Carbon dioxide measured at Mauna Loa reaches worrying new levels
April 2014 has become a depressing new 'milestone' for carbon dioxide levels in our atmosphere, as it was the very first time the monthly average reached over 400 parts per million - a new high in human history.
Just shy of one year ago, when carbon dioxide values at the top of Hawaii's Mauna Loa volcano reached a May peak, scientists at both the U.S. National Oceanic and Atmospheric Administration (NOAA) and the Scripps Institution for Oceanography revealed that the daily average for CO2 levels had climbed above 400 parts per million. While this milestone didn't represent some apocalyptic tipping point, it did show us further evidence of the dangerous path that we're on, pumping billions of tons of carbon dioxide into the atmosphere every year and putting an ever-increasing burden on our already-stressed environment.

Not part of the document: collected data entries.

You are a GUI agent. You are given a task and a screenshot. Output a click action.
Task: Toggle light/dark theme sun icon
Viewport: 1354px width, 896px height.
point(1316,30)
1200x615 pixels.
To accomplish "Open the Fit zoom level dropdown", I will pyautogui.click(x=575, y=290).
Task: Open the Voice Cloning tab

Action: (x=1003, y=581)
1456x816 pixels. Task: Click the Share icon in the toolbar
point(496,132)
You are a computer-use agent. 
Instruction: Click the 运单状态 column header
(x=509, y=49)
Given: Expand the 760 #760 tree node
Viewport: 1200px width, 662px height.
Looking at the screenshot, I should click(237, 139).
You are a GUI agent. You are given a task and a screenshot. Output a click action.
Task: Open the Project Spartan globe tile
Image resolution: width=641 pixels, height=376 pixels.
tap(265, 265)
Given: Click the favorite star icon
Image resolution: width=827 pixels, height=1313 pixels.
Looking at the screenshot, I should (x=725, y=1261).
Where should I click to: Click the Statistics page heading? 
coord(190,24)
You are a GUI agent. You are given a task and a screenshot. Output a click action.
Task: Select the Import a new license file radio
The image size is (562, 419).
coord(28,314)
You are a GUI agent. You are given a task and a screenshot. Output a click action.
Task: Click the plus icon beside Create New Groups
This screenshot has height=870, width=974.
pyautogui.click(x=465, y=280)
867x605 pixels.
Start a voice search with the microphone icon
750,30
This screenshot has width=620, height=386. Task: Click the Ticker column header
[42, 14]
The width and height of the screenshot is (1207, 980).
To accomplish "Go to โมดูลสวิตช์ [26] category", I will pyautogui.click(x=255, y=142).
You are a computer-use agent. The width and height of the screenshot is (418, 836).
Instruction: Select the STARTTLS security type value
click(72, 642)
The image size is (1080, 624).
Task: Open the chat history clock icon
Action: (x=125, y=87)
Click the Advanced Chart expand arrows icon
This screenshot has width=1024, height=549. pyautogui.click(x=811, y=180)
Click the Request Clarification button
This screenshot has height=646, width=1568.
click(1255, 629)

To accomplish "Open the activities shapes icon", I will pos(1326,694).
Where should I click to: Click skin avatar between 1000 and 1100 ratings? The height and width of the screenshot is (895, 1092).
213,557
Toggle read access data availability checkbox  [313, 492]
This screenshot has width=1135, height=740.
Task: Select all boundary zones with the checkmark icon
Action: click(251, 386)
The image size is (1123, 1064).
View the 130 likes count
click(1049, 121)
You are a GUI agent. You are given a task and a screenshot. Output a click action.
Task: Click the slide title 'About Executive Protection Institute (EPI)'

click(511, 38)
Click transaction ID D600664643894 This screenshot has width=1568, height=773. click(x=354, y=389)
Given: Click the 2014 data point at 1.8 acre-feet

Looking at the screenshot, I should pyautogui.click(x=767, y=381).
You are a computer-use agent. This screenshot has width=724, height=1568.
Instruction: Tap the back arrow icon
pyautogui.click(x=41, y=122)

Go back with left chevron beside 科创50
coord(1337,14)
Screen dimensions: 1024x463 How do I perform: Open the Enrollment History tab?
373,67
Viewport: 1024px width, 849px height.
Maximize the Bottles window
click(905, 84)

Now, less than a year later, and a month shy of actually reaching the yearly peak carbon dioxide values at Mauna Loa, measurements there have showed that the entire month of April averaged out to over 400 parts per million.
Measuring from the top of a volcano
It may seem strange to measure carbon dioxide levels at the summit of a volcano, since volcanoes emit carbon dioxide (among other gases). However, Mauna Loa is an excellent location to read the 'background' levels of carbon dioxide in the atmosphere. The volcano, being in the middle of the northern Pacific Ocean, is situated far from any direct sources, and the summit is far above local sources and any 'sinks' like the forests and plants of the island. As for any carbon dioxide the volcano itself emits, the scientists can easily tell the difference just by watching the hour-to-hour readings they collect. The values collected that represent the background amount rise and fall very slowly. Changes from the volcano itself show up as spikes in the data. All the scientists do is filter out these spikes and they're left with the global average concentration. NOAA's Dr. Steve Ryan goes into this more on the NASA Earth Observatory blog.
Although some who try to cast doubt on the science of climate change and try to turn the issue into a debate have put forward the idea that the amount of CO2 being put into the atmosphere by human activity is tiny compared to what's produced by volcanoes, the exact opposite is true. The amount we produce through our activities dwarfs what's produced by volcanoes, as we emit over 100 times as much every year.
Is carbon dioxide the only strong greenhouse gas? No, water vapour and methane are powerful ones too. However, water vapour is fairly well balanced in the atmosphere, as the water cycle acts very quickly. For methane, which is a very powerful greenhouse gas, values are on the rise - partly from things like defrosting Arctic tundra and from the bottom of the Arctic Ocean, and partly from activities like natural gas extraction (fracking) - the Earth still has the ability to 'take up' these excess amounts (at least for now). Carbon dioxide is the worry because we've putting so much of it into the atmosphere, when we've already overtaxed the environment's ability to deal with the amounts being introduced into the system. As a result, our oceans are becoming more acidic as the water absorbs more and more CO2, the oceans are warming up as surface layers absorb some of the heat from the atmosphere and mix it down to deeper layers, and the ability of the atmosphere to trap heat from the sun is increasing, leading to rising global temperatures.
The Dangerous Path
These levels - 400 parts per million, meaning that on average, for every million molecules in the air, 400 of them are carbon dioxide molecules - may seem very small, but the problem comes from how much there is now, compared to what the Earth's climate is used to. Levels before the Industrial Revolution (towards the left side of the above graph) averaged out at around 270 ppm, so levels now represent a nearly 45 per cent increase over what Earth's ecosystem is currently adapted to deal with. Earth's climate and ecosystem were in careful balance before we started adding more CO2 to the atmosphere, and the changes we've made have happened very quickly (again, see the above graph) - much quicker than they've happened in the past. It is true that carbon dioxide levels have been higher than 270 ppm in the past. Scientists have seen this by examining gases trapped in ice cores. Levels have even gotten up slightly above 300 ppm for very brief periods. However, look back 800,000 years and they haven't gotten up this high - not even once.
It's really time to get off this path and on to one that will actually take us towards a sustainable future. As it is now, we're headed, step by step, for disaster.